Recita l’articolo 138, comma II, della Costituzione che: “Le leggi stesse sono sottoposte a referendum popolare quando, entro tre mesi dalla loro pubblicazione, ne facciano domanda un quinto dei membri di una Camera o cinquecentomila elettori o cinque Consigli regionali. La legge sottoposta a referendum non è promulgata, se non è approvata dalla maggioranza dei voti validi”.
Tradotto? Il governo Conte 2 adesso deve decidere entro due mesi quando convocare la data del referendum. I tecnici spiegano che dovranno dirci la data in un periodo compreso tra i 50esimo e il 70esimo giorno successivo allo svolgimento del Consiglio dei ministri. Il primo giorno utile è alla fine di marzo oppure la prima domenica di giugno. Consultazione senza quorum, il referendum sta a cuore a chi non vuole perdere la poltrona ma è chiara soprattutto una cosa. Che al voto politico non si va. Né si sarebbe potuti andare anche se l’Emilia Romagna fosse passata alla Lega.

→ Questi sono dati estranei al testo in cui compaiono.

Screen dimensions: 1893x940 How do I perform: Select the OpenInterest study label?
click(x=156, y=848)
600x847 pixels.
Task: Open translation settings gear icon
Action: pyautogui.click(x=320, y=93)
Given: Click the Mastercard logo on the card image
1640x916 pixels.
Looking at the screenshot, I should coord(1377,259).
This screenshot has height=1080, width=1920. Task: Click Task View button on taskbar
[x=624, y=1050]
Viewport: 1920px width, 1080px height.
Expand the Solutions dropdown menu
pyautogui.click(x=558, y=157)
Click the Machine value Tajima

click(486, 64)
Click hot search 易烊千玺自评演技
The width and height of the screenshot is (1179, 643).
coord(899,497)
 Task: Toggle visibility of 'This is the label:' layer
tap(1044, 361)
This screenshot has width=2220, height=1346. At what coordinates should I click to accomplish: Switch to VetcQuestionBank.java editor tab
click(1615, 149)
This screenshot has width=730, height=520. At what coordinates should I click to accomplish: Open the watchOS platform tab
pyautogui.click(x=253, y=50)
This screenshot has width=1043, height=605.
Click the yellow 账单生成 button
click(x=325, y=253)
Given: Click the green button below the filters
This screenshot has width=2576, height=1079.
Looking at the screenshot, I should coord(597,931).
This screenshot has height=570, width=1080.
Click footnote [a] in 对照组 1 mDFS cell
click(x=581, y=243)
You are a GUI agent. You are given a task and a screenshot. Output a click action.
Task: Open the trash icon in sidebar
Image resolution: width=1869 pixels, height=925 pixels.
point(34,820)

Il voto referendario decide i collegi, a questo punto, compresa la ripartizione degli eletti. Non si può modificare la legge elettorale in questo quadro in movimento. Non si possono sciogliere le Camere. Non si può far cadere il governo per mandarlo a casa e tornare alle urne.
E allora, se Salvini immaginava tutto questo scenario, sapeva anche che non avrebbe conquistato l’Emilia. Vincere e chiedere nuove elezioni era ancora una volta demagogia, populismo e campagna elettorale.
Più che il numero degli eletti e il loro stipendio, perché non chiedono agli italiani se chi fa politica deve studiare e avere avuto almeno un lavoro, una professione prima di candidarsi? O va sempre bene così?